### [EXERCISE REQUIREMENTS]
In the lines below, change each "Where should I click to" to "Which spot should I click to" and leave everything else as it is.

### [DATASET EXCERPTS]
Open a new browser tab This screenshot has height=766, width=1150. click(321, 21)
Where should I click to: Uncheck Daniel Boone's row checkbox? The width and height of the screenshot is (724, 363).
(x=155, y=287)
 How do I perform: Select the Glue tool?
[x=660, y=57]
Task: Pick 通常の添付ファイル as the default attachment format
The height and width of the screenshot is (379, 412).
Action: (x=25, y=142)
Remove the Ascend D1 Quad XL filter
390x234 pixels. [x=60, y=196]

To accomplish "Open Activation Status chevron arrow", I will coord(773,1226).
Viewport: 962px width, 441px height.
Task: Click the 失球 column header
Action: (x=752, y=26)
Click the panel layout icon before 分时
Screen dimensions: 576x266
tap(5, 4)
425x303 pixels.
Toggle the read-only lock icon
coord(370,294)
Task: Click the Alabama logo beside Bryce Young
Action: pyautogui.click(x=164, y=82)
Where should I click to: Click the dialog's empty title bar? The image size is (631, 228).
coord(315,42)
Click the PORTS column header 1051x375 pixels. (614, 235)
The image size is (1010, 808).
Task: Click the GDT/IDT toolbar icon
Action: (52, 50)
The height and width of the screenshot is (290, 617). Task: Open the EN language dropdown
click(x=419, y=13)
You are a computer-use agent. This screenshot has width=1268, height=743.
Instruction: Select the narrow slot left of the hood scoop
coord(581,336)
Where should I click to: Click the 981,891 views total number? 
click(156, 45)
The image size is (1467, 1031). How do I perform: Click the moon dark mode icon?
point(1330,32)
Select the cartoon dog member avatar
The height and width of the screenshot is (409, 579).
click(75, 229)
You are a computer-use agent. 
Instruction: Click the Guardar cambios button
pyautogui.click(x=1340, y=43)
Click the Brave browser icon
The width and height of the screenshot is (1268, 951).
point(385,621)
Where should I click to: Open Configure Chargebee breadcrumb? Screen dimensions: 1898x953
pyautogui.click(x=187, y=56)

### [TASK RESULT]
Open a new browser tab This screenshot has height=766, width=1150. click(321, 21)
Which spot should I click to: Uncheck Daniel Boone's row checkbox? The width and height of the screenshot is (724, 363).
(x=155, y=287)
 How do I perform: Select the Glue tool?
[x=660, y=57]
Task: Pick 通常の添付ファイル as the default attachment format
The height and width of the screenshot is (379, 412).
Action: (x=25, y=142)
Remove the Ascend D1 Quad XL filter
390x234 pixels. [x=60, y=196]

To accomplish "Open Activation Status chevron arrow", I will coord(773,1226).
Viewport: 962px width, 441px height.
Task: Click the 失球 column header
Action: (x=752, y=26)
Click the panel layout icon before 分时
Screen dimensions: 576x266
tap(5, 4)
425x303 pixels.
Toggle the read-only lock icon
coord(370,294)
Task: Click the Alabama logo beside Bryce Young
Action: pyautogui.click(x=164, y=82)
Which spot should I click to: Click the dialog's empty title bar? The image size is (631, 228).
coord(315,42)
Click the PORTS column header 1051x375 pixels. (614, 235)
The image size is (1010, 808).
Task: Click the GDT/IDT toolbar icon
Action: (52, 50)
The height and width of the screenshot is (290, 617). Task: Open the EN language dropdown
click(x=419, y=13)
You are a computer-use agent. This screenshot has width=1268, height=743.
Instruction: Select the narrow slot left of the hood scoop
coord(581,336)
Which spot should I click to: Click the 981,891 views total number? 
click(156, 45)
The image size is (1467, 1031). How do I perform: Click the moon dark mode icon?
point(1330,32)
Select the cartoon dog member avatar
The height and width of the screenshot is (409, 579).
click(75, 229)
You are a computer-use agent. 
Instruction: Click the Guardar cambios button
pyautogui.click(x=1340, y=43)
Click the Brave browser icon
The width and height of the screenshot is (1268, 951).
point(385,621)
Which spot should I click to: Open Configure Chargebee breadcrumb? Screen dimensions: 1898x953
pyautogui.click(x=187, y=56)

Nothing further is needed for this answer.